Limited genomic virus surveillance is another side effect of a fragmented and underfunded public health system that has struggled to test, track contacts and keep Covid-19 under control during the pandemic, Wroblewski said.
The country’s public health infrastructure, usually financed by disease by disease, has decent systems set up to sequence flu, foodborne illness and tuberculosis, but there was no national strategy for Covid-19. “To look for variants, there needs to be a national framework if done well,” said Wroblewski.
Last week, the Biden administration outlined a strategy for a national response to Covid-19, which included expanded surveillance for variants.
So far, vaccines for Covid-19 appear to protect against known variants. Moderna said its vaccine is effective against strains in the UK and South Africa, although it produces less antibodies against the latter. The company is working to develop a revised dose of the vaccine that could be added to the current two-injection regimen as a precaution.
But a lot of damage can be caused in the time it will take to launch the current vaccine, let alone an update.
Even with limited sampling, the UK variant was detected in more than two dozen states, and the Centers for Disease Control and Prevention warned that it could be the predominant strain in the United States in March. When it took off in the UK at the end of last year, it caused an increase in the number of cases, overburdened hospitals and led to a holiday block.
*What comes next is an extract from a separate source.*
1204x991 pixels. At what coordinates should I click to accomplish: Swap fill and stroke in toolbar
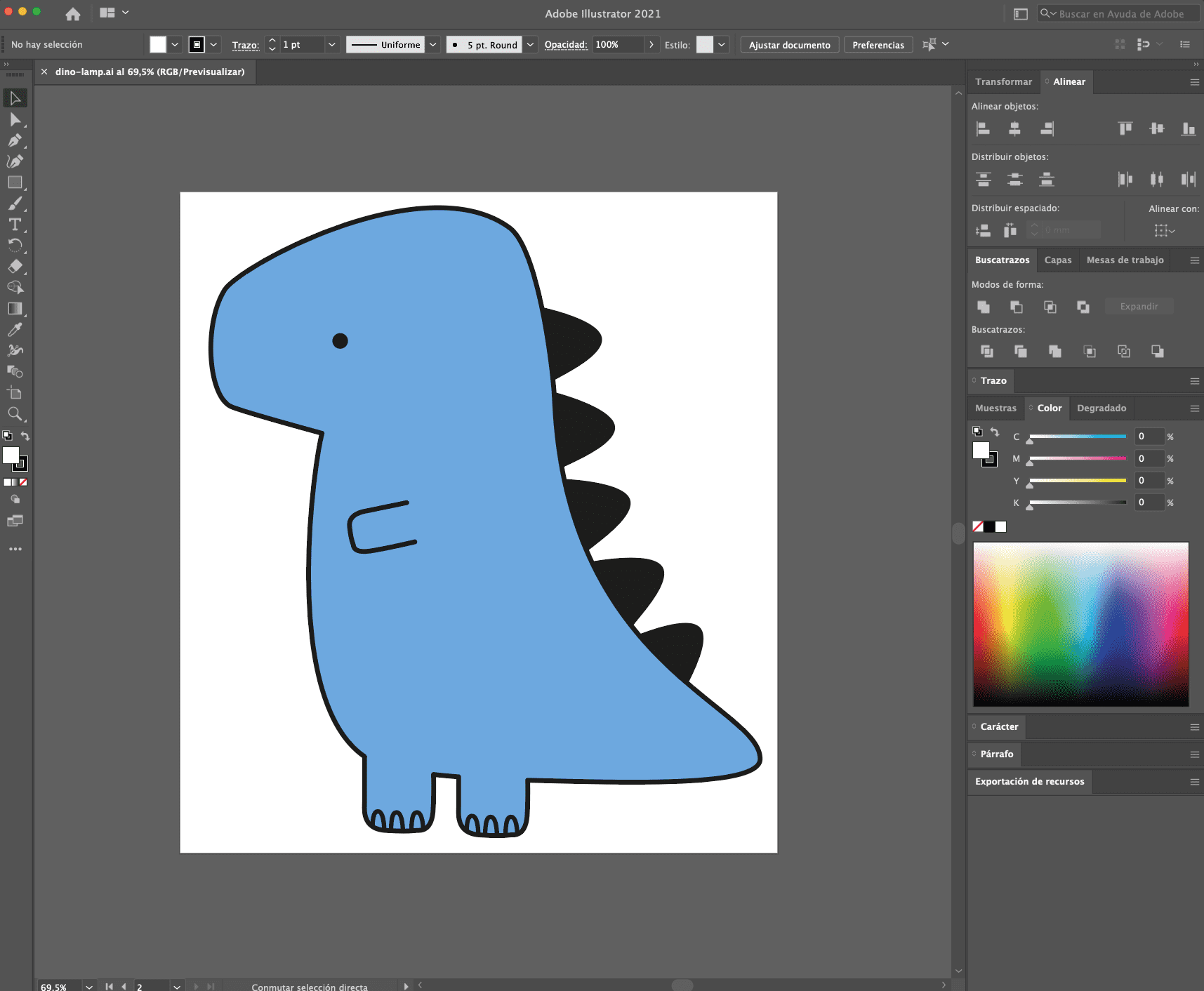(25, 436)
Whether the United States faces the same fate will depend on what tensions are competing and how the public will behave in the coming weeks.
Interactions already risky between people can, on average, be a little riskier. Many researchers are asking for better masks and better internal ventilation. But any update to the recommendations would likely affect margins. Even if the variants spread more easily, the same recommendations that public health experts have been advocating for months – masking, physical distance and limiting time at home with others – will be the best way to avoid them, said the doctor Kirsten Bibbins-Domingo and professor at the University of California, San Francisco.
“The solutions are very unattractive,” said Bibbins-Domingo. “But we need everyone to do it.”
This does not make the task simple. Masking remains controversial in many states, and the public’s patience to maintain physical distance has run out.
Raising concerns: Although case numbers have stabilized in many parts of the United States in recent weeks, they have stabilized at rates many times higher than during previous periods of the pandemic or in other parts of the world. Having that virus in so many bodies creates more opportunities for the emergence of new mutations and new variants.
“If we keep letting this thing spread, it will bypass all the measures we take against it, and that is the worst possible thing,” said Pandori, from Nevada.
Compared to less virulent strains, a more contagious strain is likely to require more people to be vaccinated before a community can see the benefits of widespread immunity. It is a bleak prospect for a country that is already lagging behind in the race to vaccinate enough people to control the pandemic.
“When your best solution is to ask people to do things they don’t like to do, that’s very scary,” said Bibbins-Domingo.
KHN (Kaiser Health News) is a non-profit news service that covers health issues. It is an independent KFF (Kaiser Family Foundation) editorial program that is not affiliated with Kaiser Permanente.